What you need to do is determine the az/alt of M101 at the time of the picture, and with the incidence angle WRT M101 of the flight path, surmise the orbital inclination WRT equator and the likely apsides of the orbit.

If it is a second stage, its almost always still in the plane of the launch point simply due to efficient use of the launch vehicle.

Sometimes you can infer an angular rate (given exposure) - this helps when coupled with the inclination. Spy and Russian communications sats inject into a "Molniya" orbit, which is a highly eccentric ellipse in a highly inclined orbit, done to maximize utilization over a land area of high latitude. I've often found them (and third/PAM stages) when hunting circumpolar galaxies.

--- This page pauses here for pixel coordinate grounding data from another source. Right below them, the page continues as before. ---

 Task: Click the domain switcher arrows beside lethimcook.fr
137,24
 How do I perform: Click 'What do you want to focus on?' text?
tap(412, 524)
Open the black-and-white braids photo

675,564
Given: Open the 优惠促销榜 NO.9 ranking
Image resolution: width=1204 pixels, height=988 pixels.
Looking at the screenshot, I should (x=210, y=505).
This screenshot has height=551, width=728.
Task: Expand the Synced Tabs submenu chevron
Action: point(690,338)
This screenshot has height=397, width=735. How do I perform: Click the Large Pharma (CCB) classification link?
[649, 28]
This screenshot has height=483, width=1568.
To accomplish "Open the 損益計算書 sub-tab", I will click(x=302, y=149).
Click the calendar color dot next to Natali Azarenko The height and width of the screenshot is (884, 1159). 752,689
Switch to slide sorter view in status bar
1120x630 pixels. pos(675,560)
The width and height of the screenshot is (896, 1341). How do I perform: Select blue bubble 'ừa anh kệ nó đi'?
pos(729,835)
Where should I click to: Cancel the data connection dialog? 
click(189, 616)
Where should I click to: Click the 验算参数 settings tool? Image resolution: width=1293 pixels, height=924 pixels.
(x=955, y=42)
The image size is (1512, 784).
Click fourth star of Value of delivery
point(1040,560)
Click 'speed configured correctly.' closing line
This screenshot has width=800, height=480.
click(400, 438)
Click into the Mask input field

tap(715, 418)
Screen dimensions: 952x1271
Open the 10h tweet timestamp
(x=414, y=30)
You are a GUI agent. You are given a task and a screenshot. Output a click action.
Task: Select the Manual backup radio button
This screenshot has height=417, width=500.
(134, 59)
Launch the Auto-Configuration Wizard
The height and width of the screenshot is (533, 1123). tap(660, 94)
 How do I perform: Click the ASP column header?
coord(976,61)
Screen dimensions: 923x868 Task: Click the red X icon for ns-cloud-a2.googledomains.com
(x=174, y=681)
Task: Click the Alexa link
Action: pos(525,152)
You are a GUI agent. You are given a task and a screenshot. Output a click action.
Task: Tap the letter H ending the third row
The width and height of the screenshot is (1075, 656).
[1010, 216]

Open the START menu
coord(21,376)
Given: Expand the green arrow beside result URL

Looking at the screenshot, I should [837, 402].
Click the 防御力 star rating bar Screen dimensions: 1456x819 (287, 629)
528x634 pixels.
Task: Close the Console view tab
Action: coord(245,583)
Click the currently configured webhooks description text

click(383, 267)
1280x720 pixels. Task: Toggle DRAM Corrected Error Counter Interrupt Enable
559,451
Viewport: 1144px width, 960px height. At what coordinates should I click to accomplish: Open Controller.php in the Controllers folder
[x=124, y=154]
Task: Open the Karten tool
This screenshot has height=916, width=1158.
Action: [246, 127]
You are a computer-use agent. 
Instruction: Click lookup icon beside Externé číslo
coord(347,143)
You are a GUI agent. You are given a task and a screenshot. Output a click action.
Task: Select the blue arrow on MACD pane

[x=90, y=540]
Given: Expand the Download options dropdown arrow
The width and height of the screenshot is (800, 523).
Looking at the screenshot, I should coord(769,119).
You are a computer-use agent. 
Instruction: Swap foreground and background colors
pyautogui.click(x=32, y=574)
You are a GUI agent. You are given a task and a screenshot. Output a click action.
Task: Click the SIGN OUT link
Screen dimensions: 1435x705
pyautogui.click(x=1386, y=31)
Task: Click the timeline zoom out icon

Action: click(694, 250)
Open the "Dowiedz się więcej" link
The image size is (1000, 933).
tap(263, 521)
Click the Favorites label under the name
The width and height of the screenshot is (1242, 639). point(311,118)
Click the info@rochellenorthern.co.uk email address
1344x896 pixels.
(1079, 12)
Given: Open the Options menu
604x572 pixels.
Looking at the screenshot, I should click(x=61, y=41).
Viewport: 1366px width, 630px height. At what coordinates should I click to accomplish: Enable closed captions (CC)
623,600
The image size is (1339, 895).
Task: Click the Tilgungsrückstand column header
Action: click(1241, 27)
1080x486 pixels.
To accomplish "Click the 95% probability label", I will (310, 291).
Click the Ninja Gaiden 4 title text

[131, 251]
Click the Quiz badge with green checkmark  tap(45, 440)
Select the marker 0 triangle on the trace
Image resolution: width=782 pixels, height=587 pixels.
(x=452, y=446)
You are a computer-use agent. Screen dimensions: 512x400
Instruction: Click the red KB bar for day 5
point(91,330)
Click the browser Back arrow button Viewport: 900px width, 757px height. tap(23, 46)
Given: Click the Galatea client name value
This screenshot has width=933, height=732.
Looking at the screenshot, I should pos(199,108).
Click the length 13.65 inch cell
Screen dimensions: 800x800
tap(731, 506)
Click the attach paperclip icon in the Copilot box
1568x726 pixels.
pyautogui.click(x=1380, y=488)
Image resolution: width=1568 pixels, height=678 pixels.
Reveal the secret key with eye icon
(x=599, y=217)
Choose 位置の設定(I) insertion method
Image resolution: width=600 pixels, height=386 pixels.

LEO constellations and polar orbit sats are completely different kettle of fish (and far more common). I find them more often at more equatorial targets, and there are some geosynch sats that stand out surprisingly well near very common equatorial targets.

My bet is you witnessed a Russian military comm sat 2nd or 3rd stage. Much harder to see the sat itself. There have been some launches lately as they are upgrading/replacing.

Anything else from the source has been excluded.